[Directions] Determine the count of lines in the data below that include the word "will", and give nothing besides it.

***** Listed entries

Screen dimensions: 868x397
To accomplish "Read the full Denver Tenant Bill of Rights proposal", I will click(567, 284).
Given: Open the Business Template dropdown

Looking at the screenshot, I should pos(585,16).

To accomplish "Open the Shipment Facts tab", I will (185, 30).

**********
***** Listed entries

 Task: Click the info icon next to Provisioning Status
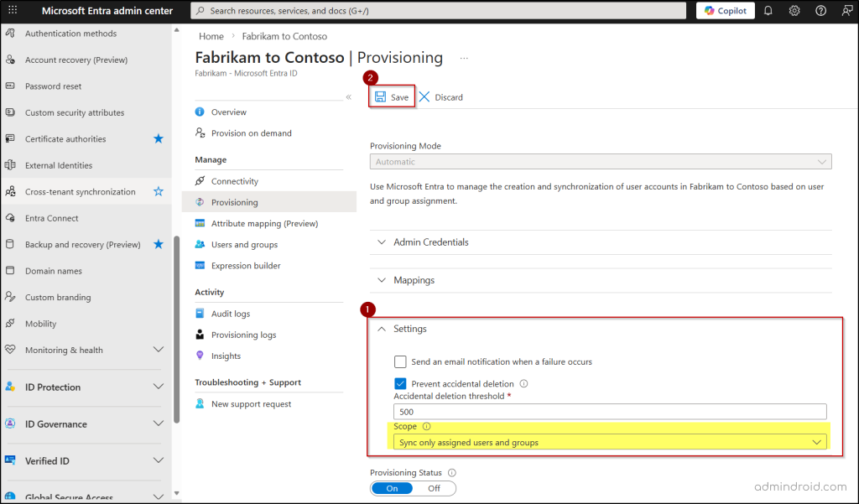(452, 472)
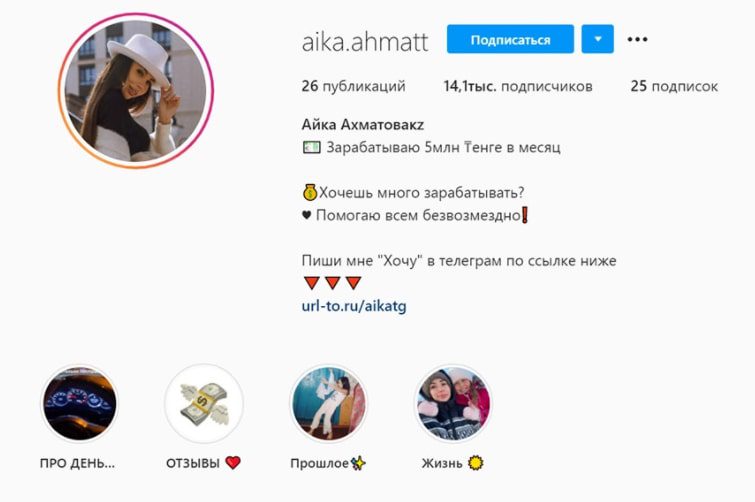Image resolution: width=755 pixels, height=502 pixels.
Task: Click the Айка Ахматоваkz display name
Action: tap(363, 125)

**********

[Response] 2